C++ 需要一些关于 Pig Latin 字符串的建议

Question

我需要用Pig Latin形式写一个句子，我几乎成功了，除了1个案例，我几乎放弃了 例如 ： 如果我的单词以 a\e\o\u\i 开头，这个词看起来就像 easy -> easyway , apple -> appleway

如果它不是以我上面写的字母开头 它看起来像这样：box -> oxbay , king -> ingkay

我成功使用了粗体部分，但在第一部分以 \e\o\u\i 开头的字母开头，我不知道将 w 放在哪里，需要一些帮助

这是我的代码，在此先感谢

#include <iostream>

//Since those are used in ALL function of program, it wont hurt to set it to global
//Else it is considered EVIL to declare global variables
const int maxLine = 100;
char phraseLine[maxLine] = { '\0' };

void pigLatinString();

using namespace std;


void main()
{
    // Displayed heading of program
    
    cout << "* You will be prompted to enter a string of *" << endl;
    cout << "* words. The string will be converted into  *" << endl;
    cout << "* Pig Latin and the results displayed.      *" << endl;
    cout << "* Enter as many strings as you would like.  *" << endl;
    

    //prompt the user for a group of words or press enter to quit
    cout << "Please enter a word or group of words. (Press enter to quit)\n";
    cin.getline(phraseLine, 100, '\n');
    cout << endl;

    // This is the main loop.

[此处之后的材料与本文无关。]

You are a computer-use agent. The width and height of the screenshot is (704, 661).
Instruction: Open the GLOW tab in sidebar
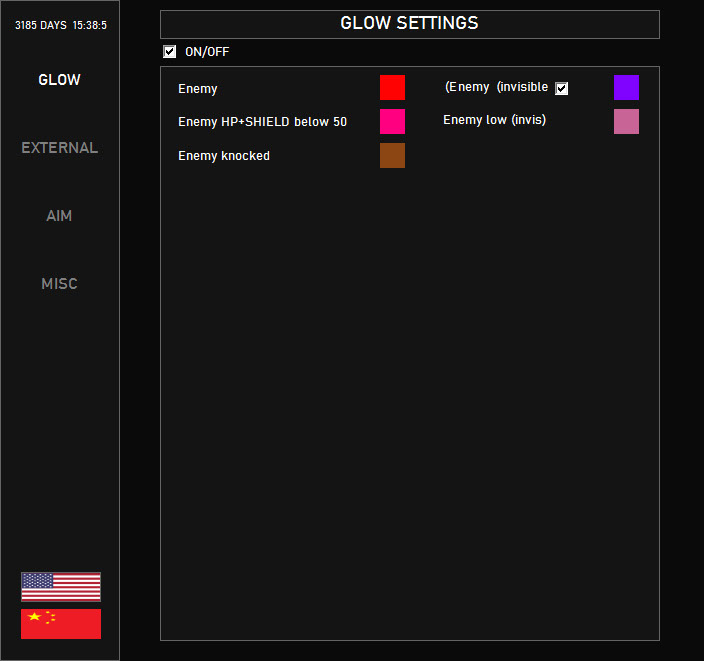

Continue executing until the user hits 'enter' to quit.
    while (phraseLine[0] != '\0')
    {

        // Display the word (s) entered by the user
        cout << "You entered the following: " << phraseLine << endl;

        // Display the word (s) in Pig Latin
        cout << "The same phrase in Pig latin is: ";
        pigLatinString();
        cout << endl;

        //prompt the user for a group of words or press enter to quit
        cout << "Please enter a word or group of words. (Press enter to quit)\n";
        cin.getline(phraseLine, 100, '\n');
    }
    return;
}


void pigLatinString() //phraseLine is a cstring for the word,  maxline is max length of line
{ //variable declarations
    char tempConsonant[10];
    tempConsonant[0] = '\0';
    int numberOfConsonants = 0;
    char previousCharacter = ' ';
    char currentCharacter = ' ';
    bool isInWord = 0;

    // for loop checking each index to the end of whatever is typed in
    for (int i = 0; i < maxLine; i++)
    {

        //checking for the end of the phraseline 
        if (phraseLine[i] == '\0')
        {//checking to see if it's in the word
            if (isInWord)
            {//checking to see that there wasn't a space ahead of the word and then sending the cstring + ay to the console
                if (previousCharacter != ' ')
                    cout << tempConsonant << "ay" << endl;
            }
            return;
        }

        // this covers the end of the word condition
        if (isInWord)
        {// covers the condition of index [i] being the space at the end of the word
            if (phraseLine[i] == ' ')
            {
                // spits out pig latin word, gets you out of the word, flushes the temp consonants array and resets the # of consonants to 0
                cout << tempConsonant << "ay";
                isInWord = 0;
                tempConsonant[0] = '\0';
                numberOfConsonants = 0;
            }
            cout << phraseLine[i] ;

        }
        else
        {//this covers for the first vowel that makes the switch
            if (phraseLine[i] != ' ')
            {// sets the c string to what is in the phraseline at the time and makes it capitalized
                char currentCharacter = phraseLine[i];
                currentCharacter = toupper(currentCharacter);

                // this takes care of the condition that currentCharacter is not a vowel
                if ((currentCharacter != 'A') && (currentCharacter != 'E') &&
                    (currentCharacter != 'I') && (currentCharacter != 'O') && (currentCharacter != 'U'))
                    //this sets the array to temporarily hold the consonants for display before the 'ay'
                {//this sets the null operator at the end of the c string and looks for the next consonant
                    tempConsonant[numberOfConsonants] = phraseLine[i];
                    tempConsonant[numberOfConsonants + 1] = '\0';
                    numberOfConsonants++;
                }
                else
                {// this sets the boolean isInWord to true and displays the phraseline
                    isInWord = 1;
                    cout << phraseLine[i];
                }
            }
            else
            {
                cout << phraseLine[i] ;
            }
        }

        previousCharacter = phraseLine[i];
    }
    return;
}

Answer 1

您需要考虑两个条件。 if您的单词以元音开头，只需在单词末尾添加“way”，else移动第一个字母并在末尾添加“ay”。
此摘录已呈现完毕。